PROBLEM STATEMENT: Will you give every entry again exactly as it stands?

[Opening RECORDS FOR THE EXERCISE section]

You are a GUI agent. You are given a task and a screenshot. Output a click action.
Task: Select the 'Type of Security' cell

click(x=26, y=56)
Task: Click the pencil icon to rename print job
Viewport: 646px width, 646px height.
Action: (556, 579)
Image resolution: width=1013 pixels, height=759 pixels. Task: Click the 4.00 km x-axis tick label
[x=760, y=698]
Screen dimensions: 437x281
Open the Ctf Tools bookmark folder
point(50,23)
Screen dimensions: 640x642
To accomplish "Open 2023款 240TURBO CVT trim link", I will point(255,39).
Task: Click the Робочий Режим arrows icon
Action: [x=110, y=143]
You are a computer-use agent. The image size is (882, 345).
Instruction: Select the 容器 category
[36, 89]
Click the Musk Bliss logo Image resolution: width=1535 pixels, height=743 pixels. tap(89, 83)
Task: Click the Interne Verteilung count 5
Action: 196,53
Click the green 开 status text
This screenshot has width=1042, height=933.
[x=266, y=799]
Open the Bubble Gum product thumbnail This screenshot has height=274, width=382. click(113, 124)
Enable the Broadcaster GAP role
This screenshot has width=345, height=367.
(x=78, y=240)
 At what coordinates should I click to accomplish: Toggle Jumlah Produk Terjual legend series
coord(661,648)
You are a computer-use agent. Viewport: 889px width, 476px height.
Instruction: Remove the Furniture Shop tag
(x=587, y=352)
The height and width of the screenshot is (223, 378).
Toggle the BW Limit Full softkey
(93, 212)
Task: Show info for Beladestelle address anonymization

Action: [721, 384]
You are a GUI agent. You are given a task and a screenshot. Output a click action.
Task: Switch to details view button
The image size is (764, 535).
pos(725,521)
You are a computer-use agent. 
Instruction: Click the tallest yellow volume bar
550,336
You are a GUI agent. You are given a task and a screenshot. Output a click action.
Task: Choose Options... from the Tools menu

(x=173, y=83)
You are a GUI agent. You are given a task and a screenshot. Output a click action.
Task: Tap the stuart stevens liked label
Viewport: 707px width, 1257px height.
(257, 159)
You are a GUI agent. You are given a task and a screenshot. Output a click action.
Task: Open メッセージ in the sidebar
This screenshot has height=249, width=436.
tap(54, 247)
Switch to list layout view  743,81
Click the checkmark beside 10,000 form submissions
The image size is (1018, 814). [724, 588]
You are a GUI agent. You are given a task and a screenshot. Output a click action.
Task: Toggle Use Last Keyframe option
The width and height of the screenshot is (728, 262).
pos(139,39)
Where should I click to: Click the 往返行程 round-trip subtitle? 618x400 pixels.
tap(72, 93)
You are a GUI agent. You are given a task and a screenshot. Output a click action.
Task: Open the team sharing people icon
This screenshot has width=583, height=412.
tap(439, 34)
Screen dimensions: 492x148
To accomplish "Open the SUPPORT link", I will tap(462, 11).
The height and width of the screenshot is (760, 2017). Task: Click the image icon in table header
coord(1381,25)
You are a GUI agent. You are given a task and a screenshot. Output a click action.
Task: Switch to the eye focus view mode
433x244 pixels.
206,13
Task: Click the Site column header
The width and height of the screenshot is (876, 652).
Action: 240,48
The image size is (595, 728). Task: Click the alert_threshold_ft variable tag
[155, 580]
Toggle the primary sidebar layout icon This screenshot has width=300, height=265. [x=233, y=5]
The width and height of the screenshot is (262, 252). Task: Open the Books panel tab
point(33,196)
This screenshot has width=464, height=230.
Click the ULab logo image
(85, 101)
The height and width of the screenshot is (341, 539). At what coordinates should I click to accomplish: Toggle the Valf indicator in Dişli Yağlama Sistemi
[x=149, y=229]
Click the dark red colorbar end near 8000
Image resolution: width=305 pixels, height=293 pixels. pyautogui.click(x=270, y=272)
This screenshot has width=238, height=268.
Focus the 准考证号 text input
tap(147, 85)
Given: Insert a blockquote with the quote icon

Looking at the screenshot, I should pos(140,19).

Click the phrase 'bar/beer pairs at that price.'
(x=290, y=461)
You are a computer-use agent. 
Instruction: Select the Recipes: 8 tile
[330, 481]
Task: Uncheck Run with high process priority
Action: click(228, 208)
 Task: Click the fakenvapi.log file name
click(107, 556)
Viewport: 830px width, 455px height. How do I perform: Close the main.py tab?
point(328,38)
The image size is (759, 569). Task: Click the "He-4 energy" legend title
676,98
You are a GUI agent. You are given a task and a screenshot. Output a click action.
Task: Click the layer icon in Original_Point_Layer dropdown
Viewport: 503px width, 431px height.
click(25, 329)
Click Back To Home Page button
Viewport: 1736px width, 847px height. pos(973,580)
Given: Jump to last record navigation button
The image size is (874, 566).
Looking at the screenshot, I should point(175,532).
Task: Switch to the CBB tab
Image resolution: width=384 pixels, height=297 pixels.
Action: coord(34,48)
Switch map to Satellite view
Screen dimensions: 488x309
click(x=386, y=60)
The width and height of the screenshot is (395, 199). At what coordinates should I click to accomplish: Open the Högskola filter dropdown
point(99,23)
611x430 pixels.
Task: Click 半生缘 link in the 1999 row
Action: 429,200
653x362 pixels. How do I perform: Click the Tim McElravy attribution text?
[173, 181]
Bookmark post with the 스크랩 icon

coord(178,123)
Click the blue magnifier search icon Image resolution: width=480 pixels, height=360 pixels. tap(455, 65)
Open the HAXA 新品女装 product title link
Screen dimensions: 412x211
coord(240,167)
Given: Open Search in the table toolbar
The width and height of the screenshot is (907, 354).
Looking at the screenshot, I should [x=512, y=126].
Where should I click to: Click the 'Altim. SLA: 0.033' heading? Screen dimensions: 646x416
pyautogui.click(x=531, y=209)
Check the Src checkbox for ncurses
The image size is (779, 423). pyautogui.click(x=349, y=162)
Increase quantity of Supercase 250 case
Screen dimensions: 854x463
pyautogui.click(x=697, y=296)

[Closing RECORDS FOR THE EXERCISE section]

SOLUTION TO THIS EXERCISE:
You are a GUI agent. You are given a task and a screenshot. Output a click action.
Task: Select the 'Type of Security' cell

click(x=26, y=56)
Task: Click the pencil icon to rename print job
Viewport: 646px width, 646px height.
Action: (556, 579)
Image resolution: width=1013 pixels, height=759 pixels. Task: Click the 4.00 km x-axis tick label
[x=760, y=698]
Screen dimensions: 437x281
Open the Ctf Tools bookmark folder
point(50,23)
Screen dimensions: 640x642
To accomplish "Open 2023款 240TURBO CVT trim link", I will point(255,39).
Task: Click the Робочий Режим arrows icon
Action: [x=110, y=143]
You are a computer-use agent. The image size is (882, 345).
Instruction: Select the 容器 category
[36, 89]
Click the Musk Bliss logo Image resolution: width=1535 pixels, height=743 pixels. tap(89, 83)
Task: Click the Interne Verteilung count 5
Action: 196,53
Click the green 开 status text
This screenshot has width=1042, height=933.
[x=266, y=799]
Open the Bubble Gum product thumbnail This screenshot has height=274, width=382. click(113, 124)
Enable the Broadcaster GAP role
This screenshot has width=345, height=367.
(x=78, y=240)
 At what coordinates should I click to accomplish: Toggle Jumlah Produk Terjual legend series
coord(661,648)
You are a computer-use agent. Viewport: 889px width, 476px height.
Instruction: Remove the Furniture Shop tag
(x=587, y=352)
The height and width of the screenshot is (223, 378).
Toggle the BW Limit Full softkey
(93, 212)
Task: Show info for Beladestelle address anonymization

Action: [721, 384]
You are a GUI agent. You are given a task and a screenshot. Output a click action.
Task: Switch to details view button
The image size is (764, 535).
pos(725,521)
You are a computer-use agent. 
Instruction: Click the tallest yellow volume bar
550,336
You are a GUI agent. You are given a task and a screenshot. Output a click action.
Task: Choose Options... from the Tools menu

(x=173, y=83)
You are a GUI agent. You are given a task and a screenshot. Output a click action.
Task: Tap the stuart stevens liked label
Viewport: 707px width, 1257px height.
(257, 159)
You are a GUI agent. You are given a task and a screenshot. Output a click action.
Task: Open メッセージ in the sidebar
This screenshot has height=249, width=436.
tap(54, 247)
Switch to list layout view  743,81
Click the checkmark beside 10,000 form submissions
The image size is (1018, 814). [724, 588]
You are a GUI agent. You are given a task and a screenshot. Output a click action.
Task: Toggle Use Last Keyframe option
The width and height of the screenshot is (728, 262).
pos(139,39)
Where should I click to: Click the 往返行程 round-trip subtitle? 618x400 pixels.
tap(72, 93)
You are a GUI agent. You are given a task and a screenshot. Output a click action.
Task: Open the team sharing people icon
This screenshot has width=583, height=412.
tap(439, 34)
Screen dimensions: 492x148
To accomplish "Open the SUPPORT link", I will tap(462, 11).
The height and width of the screenshot is (760, 2017). Task: Click the image icon in table header
coord(1381,25)
You are a GUI agent. You are given a task and a screenshot. Output a click action.
Task: Switch to the eye focus view mode
433x244 pixels.
206,13
Task: Click the Site column header
The width and height of the screenshot is (876, 652).
Action: 240,48
The image size is (595, 728). Task: Click the alert_threshold_ft variable tag
[155, 580]
Toggle the primary sidebar layout icon This screenshot has width=300, height=265. [x=233, y=5]
The width and height of the screenshot is (262, 252). Task: Open the Books panel tab
point(33,196)
This screenshot has width=464, height=230.
Click the ULab logo image
(85, 101)
The height and width of the screenshot is (341, 539). At what coordinates should I click to accomplish: Toggle the Valf indicator in Dişli Yağlama Sistemi
[x=149, y=229]
Click the dark red colorbar end near 8000
Image resolution: width=305 pixels, height=293 pixels. pyautogui.click(x=270, y=272)
This screenshot has width=238, height=268.
Focus the 准考证号 text input
tap(147, 85)
Given: Insert a blockquote with the quote icon

Looking at the screenshot, I should pos(140,19).

Click the phrase 'bar/beer pairs at that price.'
(x=290, y=461)
You are a computer-use agent. 
Instruction: Select the Recipes: 8 tile
[330, 481]
Task: Uncheck Run with high process priority
Action: click(228, 208)
 Task: Click the fakenvapi.log file name
click(107, 556)
Viewport: 830px width, 455px height. How do I perform: Close the main.py tab?
point(328,38)
The image size is (759, 569). Task: Click the "He-4 energy" legend title
676,98
You are a GUI agent. You are given a task and a screenshot. Output a click action.
Task: Click the layer icon in Original_Point_Layer dropdown
Viewport: 503px width, 431px height.
click(25, 329)
Click Back To Home Page button
Viewport: 1736px width, 847px height. pos(973,580)
Given: Jump to last record navigation button
The image size is (874, 566).
Looking at the screenshot, I should point(175,532).
Task: Switch to the CBB tab
Image resolution: width=384 pixels, height=297 pixels.
Action: coord(34,48)
Switch map to Satellite view
Screen dimensions: 488x309
click(x=386, y=60)
The width and height of the screenshot is (395, 199). At what coordinates should I click to accomplish: Open the Högskola filter dropdown
point(99,23)
611x430 pixels.
Task: Click 半生缘 link in the 1999 row
Action: 429,200
653x362 pixels. How do I perform: Click the Tim McElravy attribution text?
[173, 181]
Bookmark post with the 스크랩 icon

coord(178,123)
Click the blue magnifier search icon Image resolution: width=480 pixels, height=360 pixels. tap(455, 65)
Open the HAXA 新品女装 product title link
Screen dimensions: 412x211
coord(240,167)
Given: Open Search in the table toolbar
The width and height of the screenshot is (907, 354).
Looking at the screenshot, I should [x=512, y=126].
Where should I click to: Click the 'Altim. SLA: 0.033' heading? Screen dimensions: 646x416
pyautogui.click(x=531, y=209)
Check the Src checkbox for ncurses
The image size is (779, 423). pyautogui.click(x=349, y=162)
Increase quantity of Supercase 250 case
Screen dimensions: 854x463
pyautogui.click(x=697, y=296)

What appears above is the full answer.